#### Exercise brief
For the data below, give again exactly the lines from the one containing "The height and width of the screenshot is (519, 1264)." through the one containing "The image size is (1152, 720).", both ends included, and no others.

#### Entries supplied
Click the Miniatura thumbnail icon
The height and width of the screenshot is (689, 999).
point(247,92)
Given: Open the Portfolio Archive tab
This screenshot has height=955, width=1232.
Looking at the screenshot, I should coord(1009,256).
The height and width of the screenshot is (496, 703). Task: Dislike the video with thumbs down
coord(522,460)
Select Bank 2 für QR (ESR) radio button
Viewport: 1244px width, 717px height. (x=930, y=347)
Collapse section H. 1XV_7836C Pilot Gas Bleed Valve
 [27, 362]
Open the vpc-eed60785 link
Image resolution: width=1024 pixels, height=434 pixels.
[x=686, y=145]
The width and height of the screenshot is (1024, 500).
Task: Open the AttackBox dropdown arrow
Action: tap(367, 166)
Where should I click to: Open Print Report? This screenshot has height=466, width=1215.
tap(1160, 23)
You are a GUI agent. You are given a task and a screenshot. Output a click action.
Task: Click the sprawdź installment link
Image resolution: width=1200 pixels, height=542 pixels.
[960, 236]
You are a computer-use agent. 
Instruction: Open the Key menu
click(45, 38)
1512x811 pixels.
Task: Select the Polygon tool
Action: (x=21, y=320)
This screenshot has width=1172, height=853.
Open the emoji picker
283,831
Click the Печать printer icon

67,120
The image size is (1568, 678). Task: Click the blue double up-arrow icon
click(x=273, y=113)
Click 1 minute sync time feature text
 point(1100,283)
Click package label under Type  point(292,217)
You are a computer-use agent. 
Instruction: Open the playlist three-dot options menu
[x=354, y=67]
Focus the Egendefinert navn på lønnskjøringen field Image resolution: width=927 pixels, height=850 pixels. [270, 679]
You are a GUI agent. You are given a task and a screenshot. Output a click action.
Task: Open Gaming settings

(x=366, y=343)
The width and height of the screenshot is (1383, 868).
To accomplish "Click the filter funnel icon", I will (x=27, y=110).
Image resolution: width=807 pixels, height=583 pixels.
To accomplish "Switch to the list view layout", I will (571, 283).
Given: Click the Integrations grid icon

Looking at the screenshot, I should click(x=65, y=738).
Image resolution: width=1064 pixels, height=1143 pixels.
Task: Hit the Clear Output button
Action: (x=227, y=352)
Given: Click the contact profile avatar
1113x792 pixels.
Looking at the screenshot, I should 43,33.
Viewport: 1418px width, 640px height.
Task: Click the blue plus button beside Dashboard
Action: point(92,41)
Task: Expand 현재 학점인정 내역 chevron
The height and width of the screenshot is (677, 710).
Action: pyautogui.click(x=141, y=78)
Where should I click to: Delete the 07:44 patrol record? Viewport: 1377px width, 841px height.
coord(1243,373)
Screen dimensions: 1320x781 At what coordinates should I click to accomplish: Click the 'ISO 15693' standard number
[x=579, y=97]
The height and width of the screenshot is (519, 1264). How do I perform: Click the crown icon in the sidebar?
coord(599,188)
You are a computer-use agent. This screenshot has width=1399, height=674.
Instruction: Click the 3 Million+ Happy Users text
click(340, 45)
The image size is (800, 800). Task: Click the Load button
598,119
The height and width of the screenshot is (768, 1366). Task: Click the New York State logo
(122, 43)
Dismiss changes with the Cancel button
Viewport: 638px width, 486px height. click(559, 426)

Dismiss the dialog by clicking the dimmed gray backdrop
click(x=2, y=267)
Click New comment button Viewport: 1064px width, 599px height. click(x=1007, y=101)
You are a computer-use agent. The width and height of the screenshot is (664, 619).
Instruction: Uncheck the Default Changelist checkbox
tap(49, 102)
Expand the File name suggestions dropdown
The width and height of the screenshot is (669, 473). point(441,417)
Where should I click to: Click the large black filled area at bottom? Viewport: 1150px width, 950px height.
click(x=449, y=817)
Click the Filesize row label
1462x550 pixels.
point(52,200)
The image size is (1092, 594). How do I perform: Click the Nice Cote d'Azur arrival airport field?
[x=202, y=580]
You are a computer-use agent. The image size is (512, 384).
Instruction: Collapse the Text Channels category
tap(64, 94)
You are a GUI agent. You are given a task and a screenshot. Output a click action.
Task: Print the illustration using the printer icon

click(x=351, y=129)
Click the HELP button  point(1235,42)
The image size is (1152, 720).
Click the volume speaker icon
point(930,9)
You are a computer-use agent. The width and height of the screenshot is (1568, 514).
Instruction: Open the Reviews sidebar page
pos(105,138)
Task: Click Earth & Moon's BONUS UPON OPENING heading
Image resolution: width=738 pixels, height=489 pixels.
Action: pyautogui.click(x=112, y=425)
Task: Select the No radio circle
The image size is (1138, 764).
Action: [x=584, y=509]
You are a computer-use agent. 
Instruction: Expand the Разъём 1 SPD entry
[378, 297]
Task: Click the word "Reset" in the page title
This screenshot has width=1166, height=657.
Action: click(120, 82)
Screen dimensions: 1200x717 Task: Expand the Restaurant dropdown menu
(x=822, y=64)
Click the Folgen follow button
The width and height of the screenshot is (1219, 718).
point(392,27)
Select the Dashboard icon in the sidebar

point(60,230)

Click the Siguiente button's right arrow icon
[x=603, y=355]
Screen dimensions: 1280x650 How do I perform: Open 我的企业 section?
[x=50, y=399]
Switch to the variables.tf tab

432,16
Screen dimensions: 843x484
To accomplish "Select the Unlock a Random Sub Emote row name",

#### Written reply
The height and width of the screenshot is (519, 1264). How do I perform: Click the crown icon in the sidebar?
coord(599,188)
You are a computer-use agent. This screenshot has width=1399, height=674.
Instruction: Click the 3 Million+ Happy Users text
click(340, 45)
The image size is (800, 800). Task: Click the Load button
598,119
The height and width of the screenshot is (768, 1366). Task: Click the New York State logo
(122, 43)
Dismiss changes with the Cancel button
Viewport: 638px width, 486px height. click(559, 426)

Dismiss the dialog by clicking the dimmed gray backdrop
click(x=2, y=267)
Click New comment button Viewport: 1064px width, 599px height. click(x=1007, y=101)
You are a computer-use agent. The width and height of the screenshot is (664, 619).
Instruction: Uncheck the Default Changelist checkbox
tap(49, 102)
Expand the File name suggestions dropdown
The width and height of the screenshot is (669, 473). point(441,417)
Where should I click to: Click the large black filled area at bottom? Viewport: 1150px width, 950px height.
click(x=449, y=817)
Click the Filesize row label
1462x550 pixels.
point(52,200)
The image size is (1092, 594). How do I perform: Click the Nice Cote d'Azur arrival airport field?
[x=202, y=580]
You are a computer-use agent. The image size is (512, 384).
Instruction: Collapse the Text Channels category
tap(64, 94)
You are a GUI agent. You are given a task and a screenshot. Output a click action.
Task: Print the illustration using the printer icon

click(x=351, y=129)
Click the HELP button  point(1235,42)
The image size is (1152, 720).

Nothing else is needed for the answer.